Gli esempi proposti sono alcuni fra i tanti che illustrano il medesimo fenomeno detto sussunzione; alcuni sinonimi possono essere assorbimento, fagocitazione o intercettazione. Quest’ultimo ha il pregio di chiarire ulteriormente l’intero discorso: non solo mostra le modalità attraverso cui prende forma questa nuova economia etica, ma permette di capire come, di per sé, manchi effettivamente un soggetto che desideri, pianifichi e attui quest’operazione. Il capitalismo non possiede nessun’etica poiché è privo di una volontà effettiva; è un sistema economico che tenta di conservare sé stesso attraverso l’estrazione di plusvalore, profitto, e, quindi, secondo questo principio, intercetta tutte quelle tensioni che gli possono garantire la sopravvivenza. Procede per tentativi e si riorganizza, definendo la realtà e la sua morale. Il femminismo, l’antirazzismo, l’ecologismo, ma anche il volontariato sono campi che emergono da necessità evidenti e concrete, perciò sono difficili da estirpare, hanno un forte capitale simbolico e possono intralciare la corsa al profitto: la soluzione più economica è quella di metterli a valore e controllarli. 

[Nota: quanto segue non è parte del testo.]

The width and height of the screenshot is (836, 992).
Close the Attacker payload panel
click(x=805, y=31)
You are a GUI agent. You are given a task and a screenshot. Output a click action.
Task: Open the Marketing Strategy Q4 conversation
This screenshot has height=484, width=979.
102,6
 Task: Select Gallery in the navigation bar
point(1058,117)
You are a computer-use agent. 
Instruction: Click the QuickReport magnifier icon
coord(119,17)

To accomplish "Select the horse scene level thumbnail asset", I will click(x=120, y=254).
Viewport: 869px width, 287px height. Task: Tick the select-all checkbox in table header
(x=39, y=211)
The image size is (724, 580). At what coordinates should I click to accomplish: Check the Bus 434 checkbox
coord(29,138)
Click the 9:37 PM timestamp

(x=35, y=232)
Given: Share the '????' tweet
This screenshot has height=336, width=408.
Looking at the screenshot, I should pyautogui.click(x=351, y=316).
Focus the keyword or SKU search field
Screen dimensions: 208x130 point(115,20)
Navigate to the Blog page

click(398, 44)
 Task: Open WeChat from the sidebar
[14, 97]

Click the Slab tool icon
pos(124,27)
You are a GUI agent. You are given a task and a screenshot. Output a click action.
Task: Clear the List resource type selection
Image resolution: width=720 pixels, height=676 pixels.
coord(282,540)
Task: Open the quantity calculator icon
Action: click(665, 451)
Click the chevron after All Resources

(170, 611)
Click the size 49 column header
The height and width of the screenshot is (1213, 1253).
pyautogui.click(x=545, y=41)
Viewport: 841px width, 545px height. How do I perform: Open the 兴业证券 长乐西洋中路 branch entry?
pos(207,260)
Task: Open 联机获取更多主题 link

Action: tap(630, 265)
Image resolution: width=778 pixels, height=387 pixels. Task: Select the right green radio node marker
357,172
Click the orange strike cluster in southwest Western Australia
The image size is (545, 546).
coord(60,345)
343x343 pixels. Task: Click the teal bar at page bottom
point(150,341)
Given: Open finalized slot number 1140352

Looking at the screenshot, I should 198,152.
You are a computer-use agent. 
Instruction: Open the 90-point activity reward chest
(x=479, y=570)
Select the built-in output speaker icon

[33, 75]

IL CAPITALISMO ETICO E’ UN’OPERAZIONE APPARENTEMENTE “IN BUONA FEDE”, MA PROPRIO DIETRO QUESTA APPARENZA NASCONDE LA PROPRIA PERICOLOSITA’: RENDE INVISIBILI I PROBLEMI

Il capitalismo etico è un’operazione apparentemente “in buona fede”, ma proprio dietro questa apparenza nasconde la propria pericolosità: rendere invisibili i problemi. Ciò a cui si assiste è un doppio movimento: da un lato la struttura assorbe delle tensioni, dall’altro queste vengono normalizzate nello stato di cose presente. Il rischio è quello di avere un’unica prospettiva attraverso cui guardare il mondo, un realismo granitico privo di alternative che semplifica la realtà e disinnesca il conflitto. Gettare un mozzicone nel cestino, non salverà il mondo; applaudire un atleta nero, non estirperà il razzismo; implementare le quote rosa, non eliminerà le disuguaglianze di fatto; sfamare un senzatetto, non cancellerà né la fame né la povertà. Sono gesti utili, purché non si pensi che così possa bastare: nessuno penserebbe di guarire una malattia ignorando le cause per concentrarsi solo sui sintomi. Il problema del capitalismo non sono i capitalisti senza etica, ma il capitalismo stesso. Altrimenti non servirebbe spendere tanti milioni in pubblicità e convegni per convincerci che fare profitti sia un atto d’amore.